TASK PROMPT >>
After finding the line containing "Biografía (1259, 40)" below, please output that line and each following one through the line containing "Astra Tema WordPress (1030, 2159)", exactly as written.

━━━ GIVEN ENTRIES ━━━

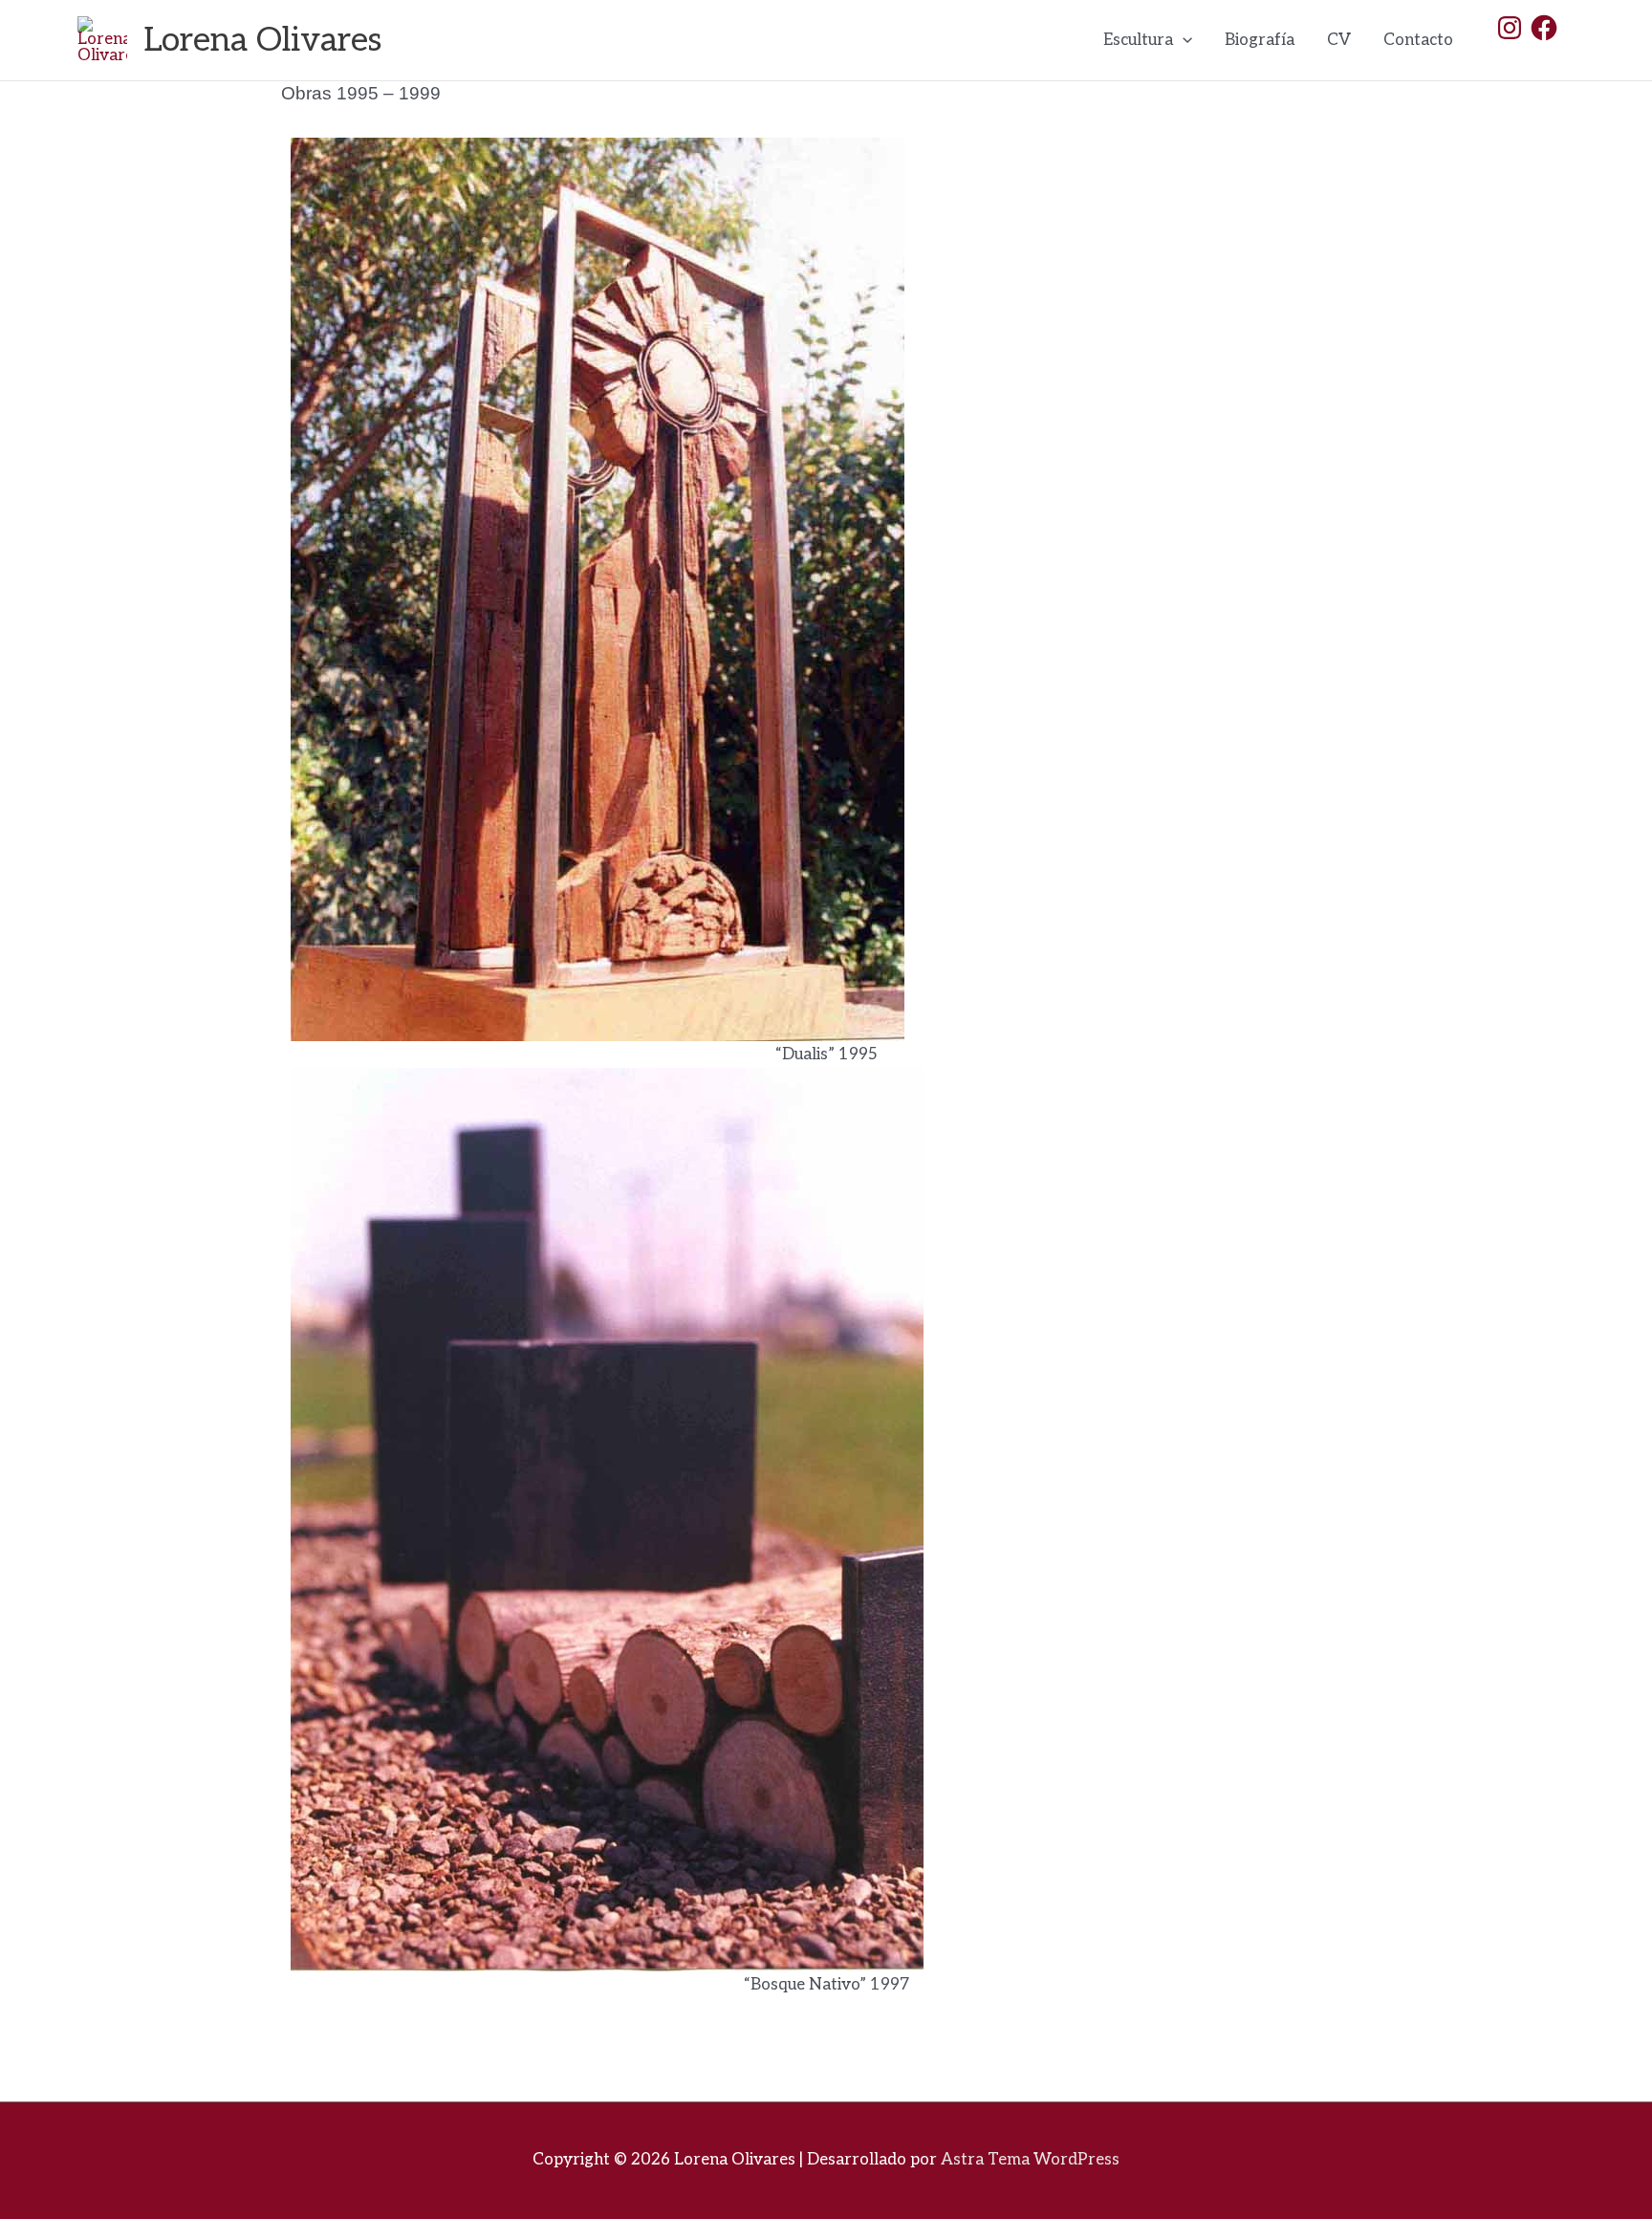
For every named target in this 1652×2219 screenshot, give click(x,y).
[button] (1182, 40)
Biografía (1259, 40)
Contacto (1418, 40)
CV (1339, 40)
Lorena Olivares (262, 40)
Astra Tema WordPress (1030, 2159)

━━━
━━━ GIVEN ENTRIES ━━━

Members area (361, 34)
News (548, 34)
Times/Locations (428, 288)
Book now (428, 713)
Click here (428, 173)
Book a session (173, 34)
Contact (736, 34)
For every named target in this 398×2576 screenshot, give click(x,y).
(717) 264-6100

━━━

RESULT FOR THIS EXERCISE >>
Biografía (1259, 40)
Contacto (1418, 40)
CV (1339, 40)
Lorena Olivares (262, 40)
Astra Tema WordPress (1030, 2159)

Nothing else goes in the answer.